Development Background
K2 was developed in a joint project between a hardware engineer from a consumer appliance manufacturer and a studio engineer involved in the production of music. This involved the hardware engineer designing and creating prototypes and the studio engineer evaluating sound quality in order to confirm that they were heading in the desired direction and the areas of improvement. And the baton was then passed back to the hardware engineer who reflected these evaluations back into a detailed design. Equating this process to cooking, no matter how good the quality or freshness of the ingredients, a meal will not deserve the title of "cuisine" if it doesn't taste good. In other words, it is probably very similar to the inherent taste of particular ingredients being drowned and losing their attractiveness by over-seasoning. A meal can only earn the title of highest-quality cuisine when the chef carefully selects the ingredients and expresses the taste inherent to those ingredients, and the customer evaluates that taste from an objective point of view.

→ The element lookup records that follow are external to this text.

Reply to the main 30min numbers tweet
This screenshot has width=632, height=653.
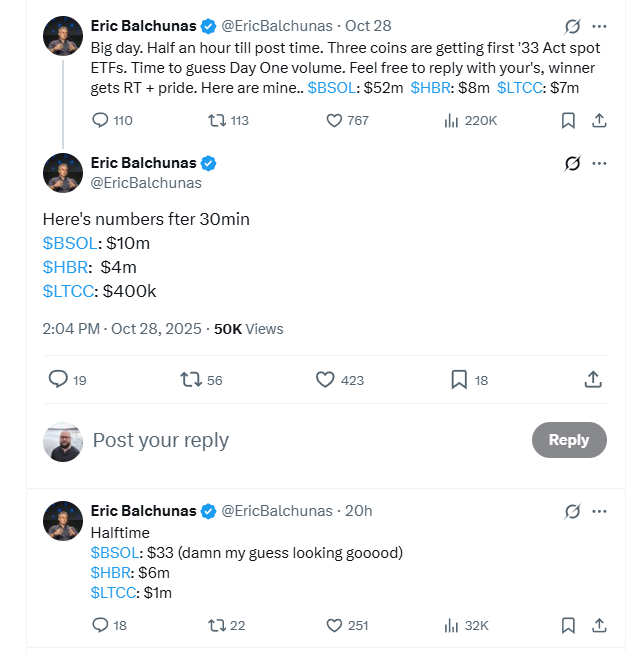[59, 379]
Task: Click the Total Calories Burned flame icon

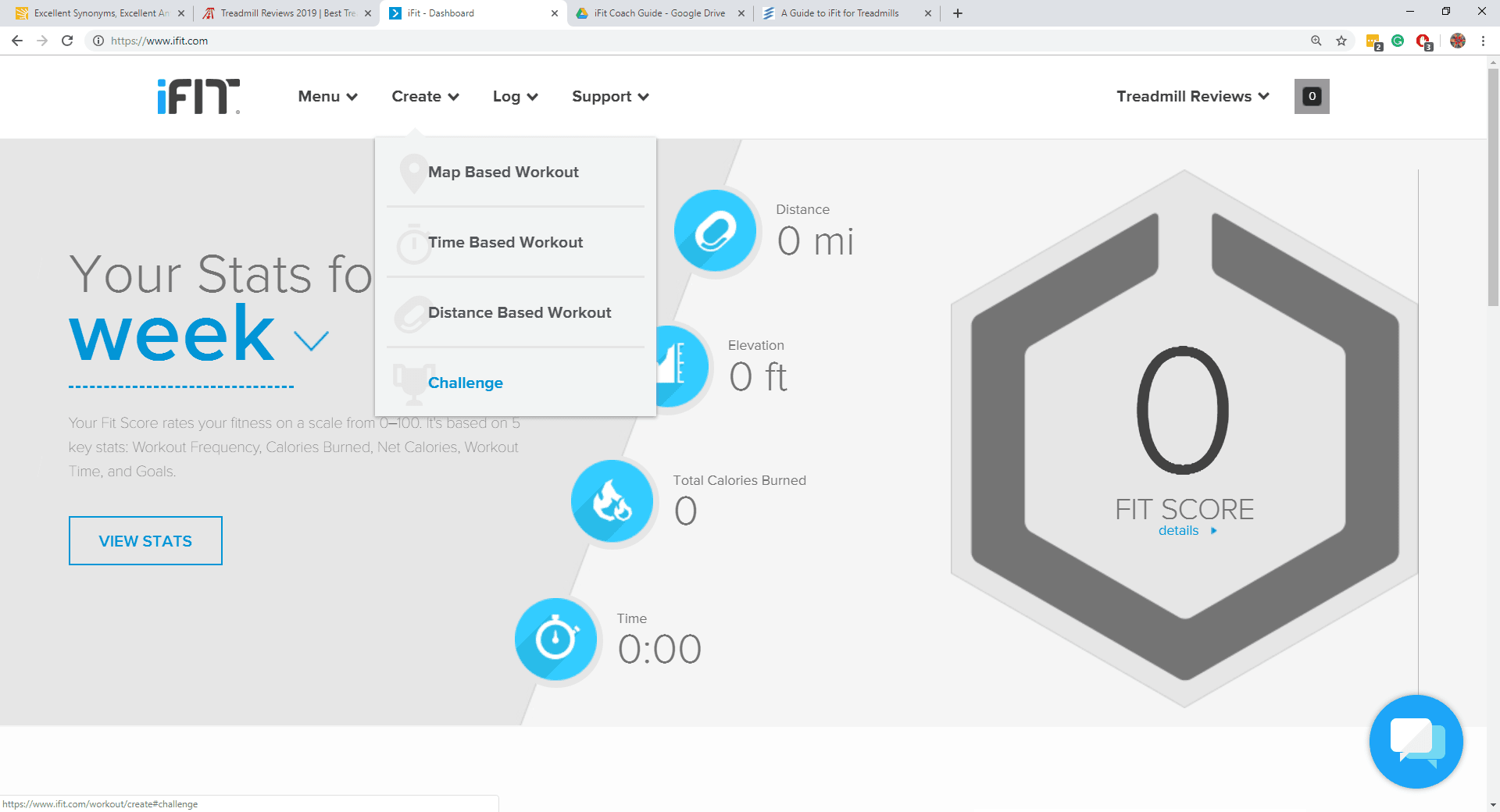Action: tap(612, 500)

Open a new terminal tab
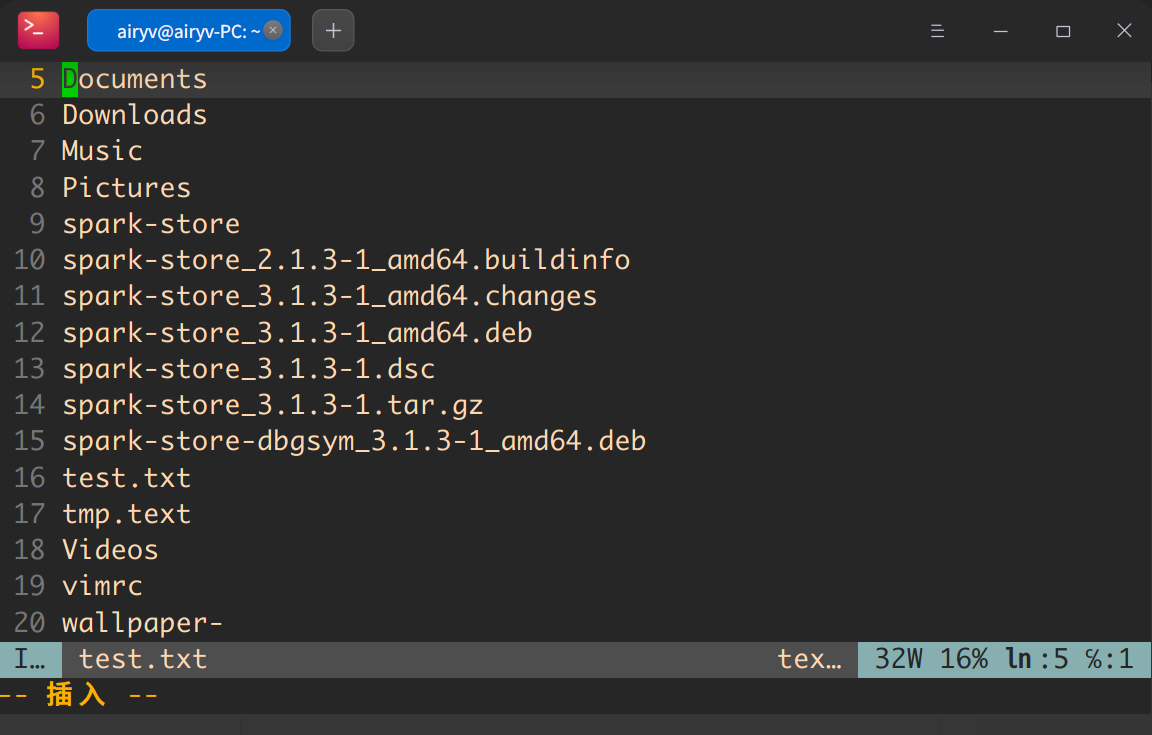[x=333, y=31]
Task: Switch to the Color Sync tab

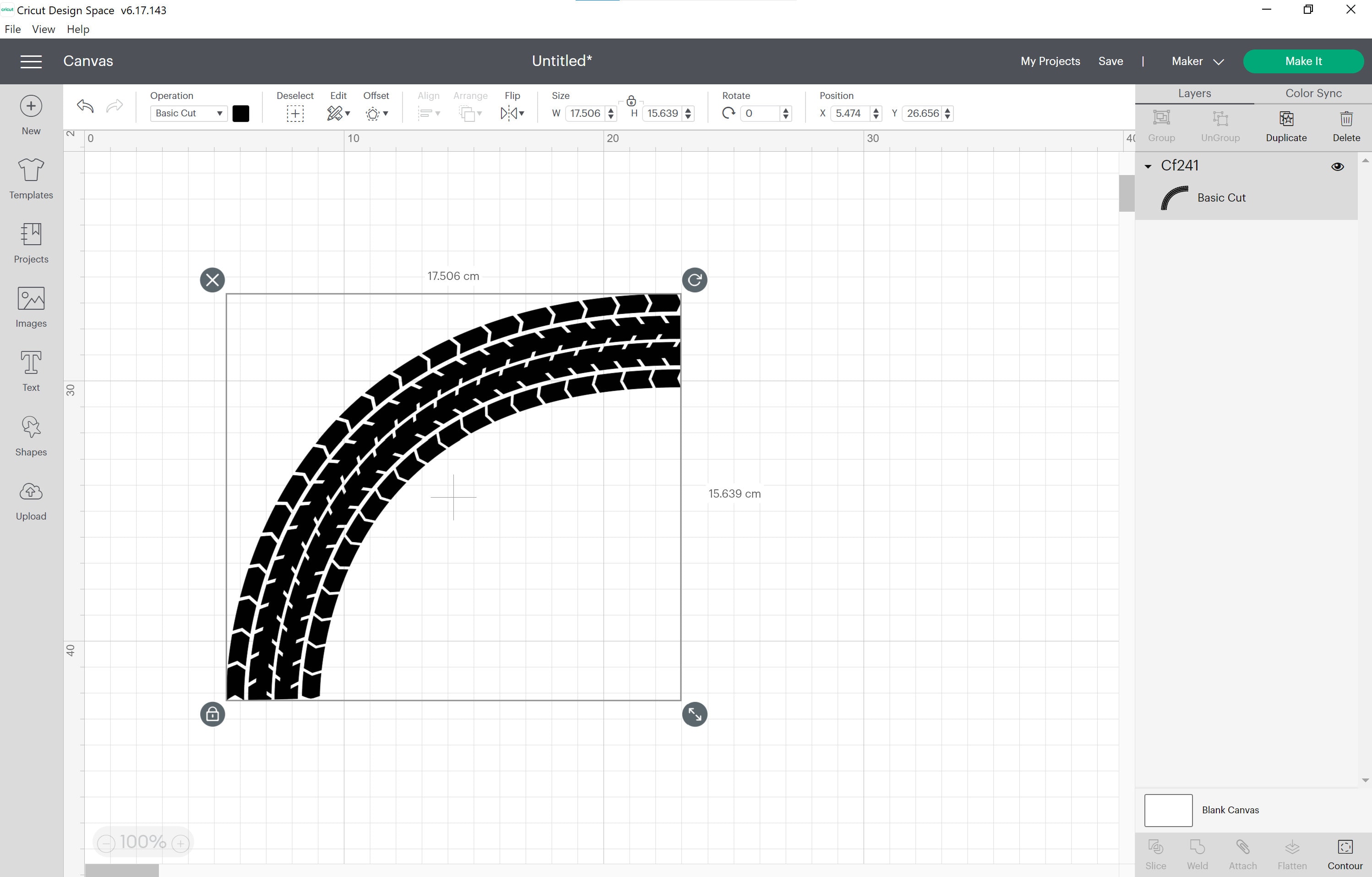Action: (1313, 93)
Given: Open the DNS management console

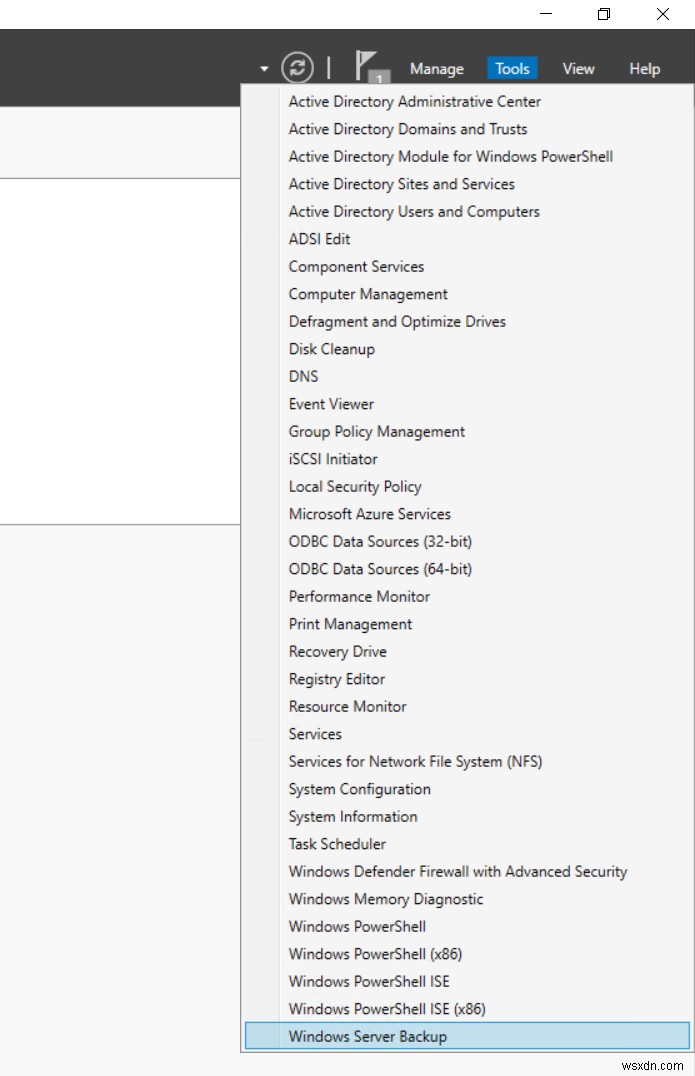Looking at the screenshot, I should [x=303, y=376].
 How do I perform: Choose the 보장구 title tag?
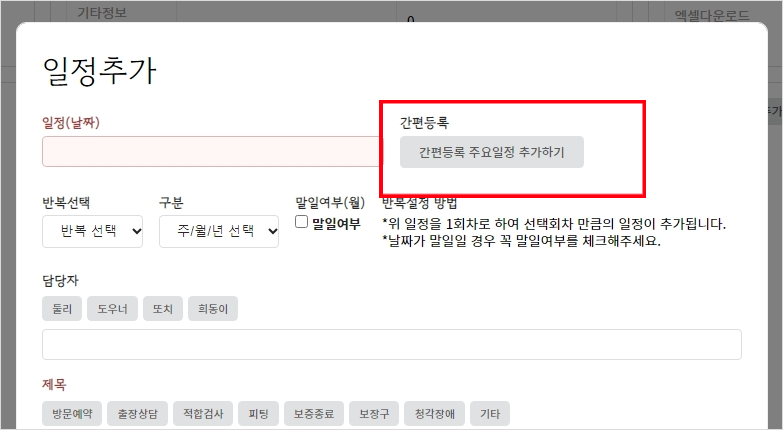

Returning to the subject of sound-quality evaluation, the quality of sound cannot be evaluated simply by logic, specifications, circuits and components, no matter how ideal they are, without actually listening to it. Also, the fact that the element to be evaluated is not simply "sound" but "music" must also be considered. Professionals from a wide range of different fields have come together to make sure that the development and evolution of K2 continue. We have created an ideal development environment in which knowledgeable experts in both hardware and software can join together to provide a sound quality and music quality that cannot be imitated by other manufacturers.

Development Principles
K2 neither tampers with sound quality to make it sound flamboyant, nor exaggerates it. The aim of the development concept is to produce the same quality as the source (original music source), and the principle is to faithfully restore the sound that existed in its original form. The two key-phrases that were emphasized during development were "the original sound without any changes" and "restoring sound to its original state." This principle remains unchanged for K2 even today.